Exercise description: Update everything from the start of the listing down to the line that contains "III [451, 173]" by replacing "center" with "midpoint", and leave all else unchanged. Omit the pictures from your answer.
>> BEGIN Material supplied
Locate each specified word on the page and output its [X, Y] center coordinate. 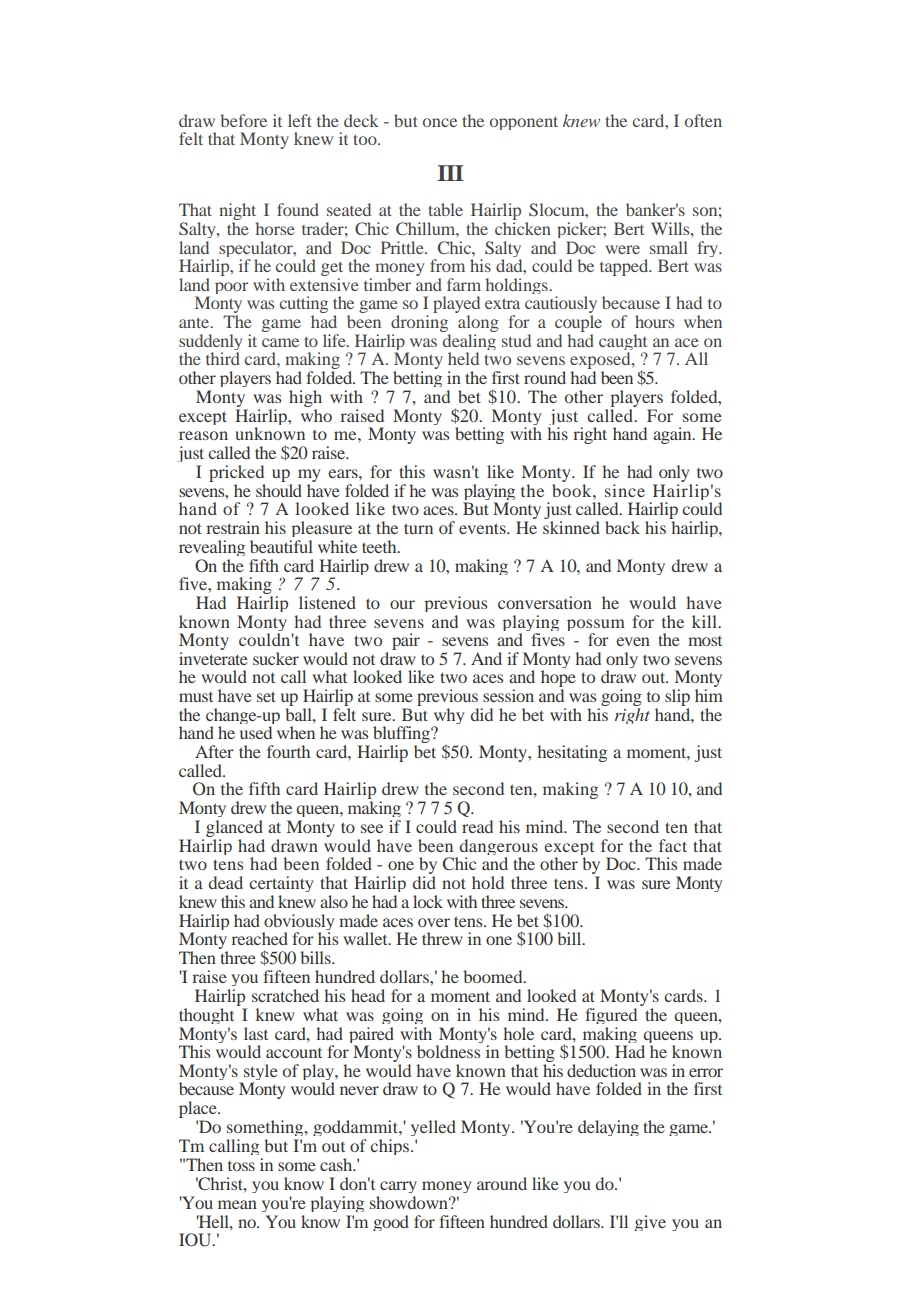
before [243, 120]
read [477, 826]
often [703, 120]
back [622, 527]
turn [418, 528]
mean [237, 1204]
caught [623, 343]
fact [673, 845]
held [463, 358]
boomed [494, 976]
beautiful [281, 546]
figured [611, 1016]
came [280, 342]
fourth [288, 751]
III [451, 173]
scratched [285, 995]
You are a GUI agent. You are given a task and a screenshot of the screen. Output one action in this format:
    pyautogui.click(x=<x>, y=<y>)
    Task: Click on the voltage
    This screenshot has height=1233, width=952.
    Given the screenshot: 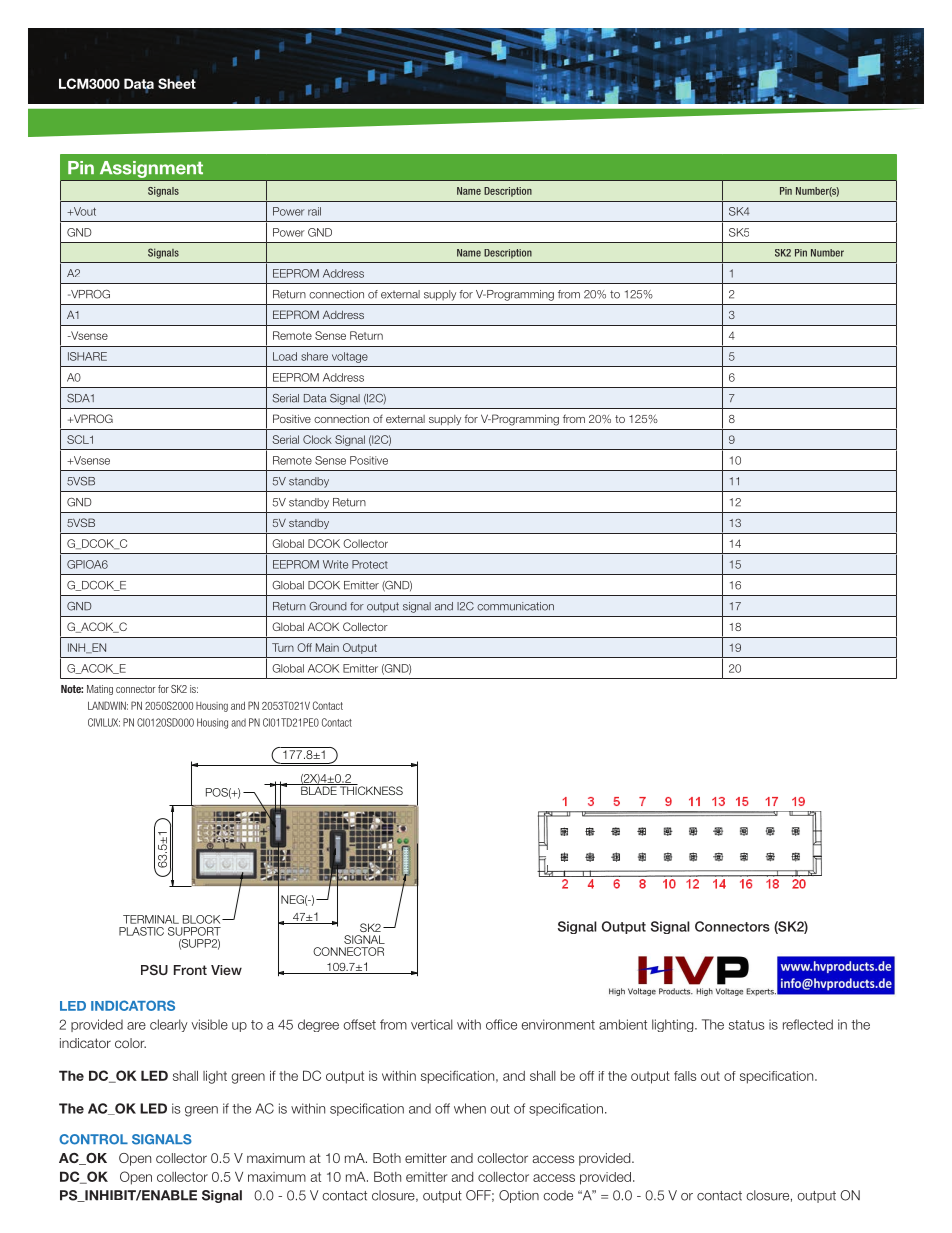 What is the action you would take?
    pyautogui.click(x=350, y=357)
>> END Material supplied
Complete answer:
Locate each specified word on the page and output its [X, Y] midpoint coordinate. 
before [243, 120]
read [477, 826]
often [703, 120]
back [622, 527]
turn [418, 528]
mean [237, 1204]
caught [623, 343]
fact [673, 845]
held [463, 358]
boomed [494, 976]
beautiful [281, 546]
figured [611, 1016]
came [280, 342]
fourth [288, 751]
III [451, 173]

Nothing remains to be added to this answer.